In this assignment, relationship between woman’s wage (lnwage) as dependent variable and education (educ), experience (exper) as explanatory variables has been analyzed. Data has a sample of 428 women and has been downloaded from associated website of “Principles of economics” by R.C. Hill, W.E. Griffiths.

Table 1.

Firstly, simple OLS regression model was constructed for further observation. It is observable from table1 that one additional year of education can increase wage by 10.9%. Also additional year of experience can raise the wage by 1.5%. But this is quite unrealistic result as 10.9% increase is hard to come by in practice.

Therefore, it is possible that we have a problem of endogeneity as variable educ might be an endogenous variable. It is quite possible that in this simple OLS model, we have omitted some variables that has effect on dependent variable as well as correlated with educ.

Hence, new Instrumental Variable procedure has been applied as mother’s education (mothereduc) as instrumental variable. Mother’s education has no direct effect on daughter’s wage so it’s not explanatory variable of dependent variable. Moreover, mother’s education should be correlated with daughter’s education level as educated mothers tend to provide at least same education level for their children. I assumed mother’s education is not correlated with error term.
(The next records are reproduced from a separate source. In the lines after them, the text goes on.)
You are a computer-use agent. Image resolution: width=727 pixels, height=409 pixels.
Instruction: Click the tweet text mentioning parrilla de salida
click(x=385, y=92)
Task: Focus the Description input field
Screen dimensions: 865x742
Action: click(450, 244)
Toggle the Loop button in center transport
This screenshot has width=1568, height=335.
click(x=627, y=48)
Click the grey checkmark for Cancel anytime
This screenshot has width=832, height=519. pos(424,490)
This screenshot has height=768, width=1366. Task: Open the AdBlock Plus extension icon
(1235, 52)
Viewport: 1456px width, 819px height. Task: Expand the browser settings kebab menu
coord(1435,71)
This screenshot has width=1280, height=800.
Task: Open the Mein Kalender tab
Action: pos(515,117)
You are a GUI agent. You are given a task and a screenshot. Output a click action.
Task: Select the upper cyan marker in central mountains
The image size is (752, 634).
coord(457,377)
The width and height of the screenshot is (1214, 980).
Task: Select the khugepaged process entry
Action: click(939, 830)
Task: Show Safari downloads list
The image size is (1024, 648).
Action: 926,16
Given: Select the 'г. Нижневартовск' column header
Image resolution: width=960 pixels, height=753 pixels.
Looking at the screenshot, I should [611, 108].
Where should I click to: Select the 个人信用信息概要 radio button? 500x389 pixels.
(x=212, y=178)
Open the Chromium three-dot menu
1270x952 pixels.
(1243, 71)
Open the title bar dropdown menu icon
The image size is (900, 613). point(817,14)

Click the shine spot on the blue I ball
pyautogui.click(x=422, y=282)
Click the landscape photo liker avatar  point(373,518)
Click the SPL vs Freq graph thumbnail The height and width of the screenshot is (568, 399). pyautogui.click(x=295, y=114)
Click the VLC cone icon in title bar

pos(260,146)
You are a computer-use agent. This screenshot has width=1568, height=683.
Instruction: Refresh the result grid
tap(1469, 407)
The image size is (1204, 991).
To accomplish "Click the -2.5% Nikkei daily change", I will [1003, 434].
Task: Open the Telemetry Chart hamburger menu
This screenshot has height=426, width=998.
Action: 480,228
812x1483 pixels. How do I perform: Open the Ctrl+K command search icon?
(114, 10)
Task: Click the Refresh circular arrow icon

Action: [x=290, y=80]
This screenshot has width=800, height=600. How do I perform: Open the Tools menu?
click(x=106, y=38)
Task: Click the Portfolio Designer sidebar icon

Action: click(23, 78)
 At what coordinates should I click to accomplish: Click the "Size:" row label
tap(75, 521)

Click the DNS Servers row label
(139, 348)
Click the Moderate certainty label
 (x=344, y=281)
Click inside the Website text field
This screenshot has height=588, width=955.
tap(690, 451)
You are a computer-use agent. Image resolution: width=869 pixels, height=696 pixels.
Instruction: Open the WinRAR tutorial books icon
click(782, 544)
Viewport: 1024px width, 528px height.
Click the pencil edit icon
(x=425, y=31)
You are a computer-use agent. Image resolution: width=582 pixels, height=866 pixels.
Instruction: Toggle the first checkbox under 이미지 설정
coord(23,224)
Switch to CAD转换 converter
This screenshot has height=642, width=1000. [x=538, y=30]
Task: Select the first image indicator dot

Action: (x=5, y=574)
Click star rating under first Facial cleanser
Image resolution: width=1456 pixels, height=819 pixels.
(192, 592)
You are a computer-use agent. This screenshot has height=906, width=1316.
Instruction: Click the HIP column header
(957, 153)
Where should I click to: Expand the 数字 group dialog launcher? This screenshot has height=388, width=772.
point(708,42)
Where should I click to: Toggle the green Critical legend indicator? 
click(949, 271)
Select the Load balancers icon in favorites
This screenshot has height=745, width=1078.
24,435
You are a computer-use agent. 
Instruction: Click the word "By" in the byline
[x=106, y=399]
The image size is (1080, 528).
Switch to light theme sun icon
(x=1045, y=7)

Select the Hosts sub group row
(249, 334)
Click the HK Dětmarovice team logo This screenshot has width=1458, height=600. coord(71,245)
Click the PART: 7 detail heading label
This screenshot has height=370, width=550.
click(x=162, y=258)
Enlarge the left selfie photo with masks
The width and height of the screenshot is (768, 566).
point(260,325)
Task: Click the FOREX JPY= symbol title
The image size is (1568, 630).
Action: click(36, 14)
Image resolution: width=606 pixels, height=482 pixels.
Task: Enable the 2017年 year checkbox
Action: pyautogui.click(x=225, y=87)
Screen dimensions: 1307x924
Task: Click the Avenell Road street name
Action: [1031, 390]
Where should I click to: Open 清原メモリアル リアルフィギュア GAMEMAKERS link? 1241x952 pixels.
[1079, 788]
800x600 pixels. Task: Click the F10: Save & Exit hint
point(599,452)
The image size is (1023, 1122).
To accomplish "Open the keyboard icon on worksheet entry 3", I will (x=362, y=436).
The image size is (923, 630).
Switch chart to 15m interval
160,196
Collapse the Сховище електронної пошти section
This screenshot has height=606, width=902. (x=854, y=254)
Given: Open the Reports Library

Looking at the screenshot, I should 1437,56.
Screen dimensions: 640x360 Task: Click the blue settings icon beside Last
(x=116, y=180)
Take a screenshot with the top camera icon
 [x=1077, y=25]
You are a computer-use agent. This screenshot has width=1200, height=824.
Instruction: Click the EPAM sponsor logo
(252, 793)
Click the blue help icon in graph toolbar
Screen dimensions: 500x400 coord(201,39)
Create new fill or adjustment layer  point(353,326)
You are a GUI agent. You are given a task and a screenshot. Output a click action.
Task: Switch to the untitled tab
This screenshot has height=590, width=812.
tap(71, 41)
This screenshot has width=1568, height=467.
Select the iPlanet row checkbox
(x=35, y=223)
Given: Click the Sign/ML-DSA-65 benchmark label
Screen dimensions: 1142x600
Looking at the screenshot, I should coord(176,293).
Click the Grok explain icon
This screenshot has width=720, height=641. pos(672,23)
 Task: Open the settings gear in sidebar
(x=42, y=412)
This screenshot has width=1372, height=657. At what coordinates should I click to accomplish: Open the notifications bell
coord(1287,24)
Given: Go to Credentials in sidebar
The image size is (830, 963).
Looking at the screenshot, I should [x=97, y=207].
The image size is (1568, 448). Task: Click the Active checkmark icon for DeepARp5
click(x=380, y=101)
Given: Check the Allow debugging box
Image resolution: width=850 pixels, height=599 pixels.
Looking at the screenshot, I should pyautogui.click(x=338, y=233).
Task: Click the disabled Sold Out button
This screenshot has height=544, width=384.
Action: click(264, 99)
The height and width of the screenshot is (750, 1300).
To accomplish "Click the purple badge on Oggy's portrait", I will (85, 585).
The LS estimate is as following: lnwage = -0.4 + 0.109*educ + 0.015*exper

2SLS : educ= c + x1*mothereduc + x2*exper

Main implication of this method is shown above. After 2^nd stage least estimation, educ must be substituted back to first equation. Then the final result can be shown.

Table 2.

Now, 2SLS regression shows us that additional year education year can increase the wage by 5.4% which is more realistic than previous result. Now in order to check whether instrumental variable should be included or not, let’s run Hausman test for the exogeneity of variable educ in the regression discussed in the second model.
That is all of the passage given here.